**EXERCISE REQUIREMENTS**
Among the entries below, the lines from the one with "Open the 文件(F) menu" up to and including the one with "Where should I" are to be restated exactly, without pictures.

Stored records
---

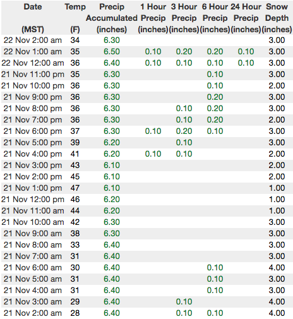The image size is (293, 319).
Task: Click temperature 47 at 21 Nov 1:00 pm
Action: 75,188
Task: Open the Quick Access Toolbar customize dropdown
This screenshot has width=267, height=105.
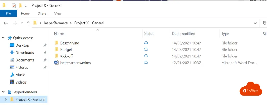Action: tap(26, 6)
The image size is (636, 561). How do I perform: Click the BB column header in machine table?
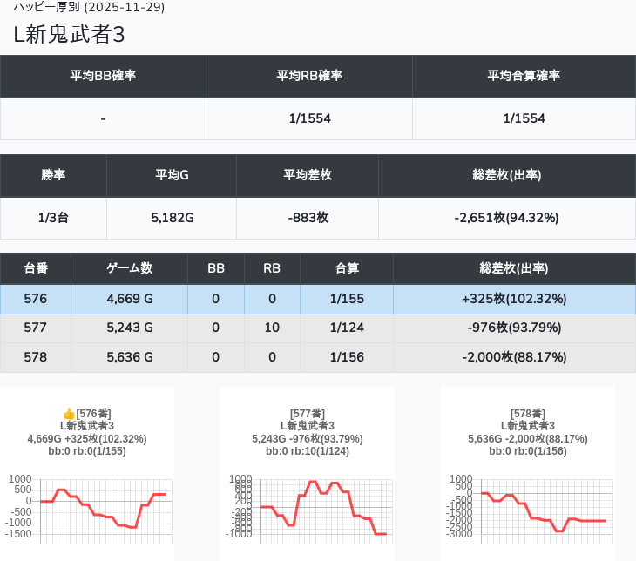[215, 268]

---

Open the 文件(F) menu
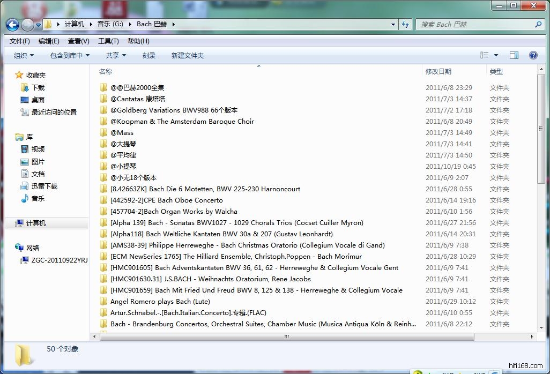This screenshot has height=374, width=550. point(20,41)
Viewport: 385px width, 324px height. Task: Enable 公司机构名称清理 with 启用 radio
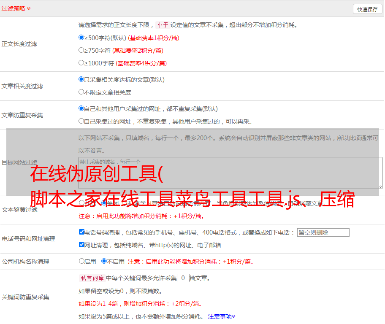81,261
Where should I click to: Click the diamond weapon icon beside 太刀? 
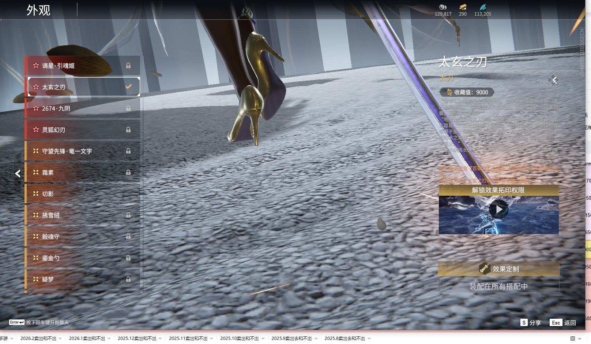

---

**FINISHED TASK**
Open the 文件(F) menu
This screenshot has height=374, width=550. point(20,41)
Viewport: 385px width, 324px height. Task: Enable 公司机构名称清理 with 启用 radio
81,261
Where should I click to: Click the diamond weapon icon beside 太刀? 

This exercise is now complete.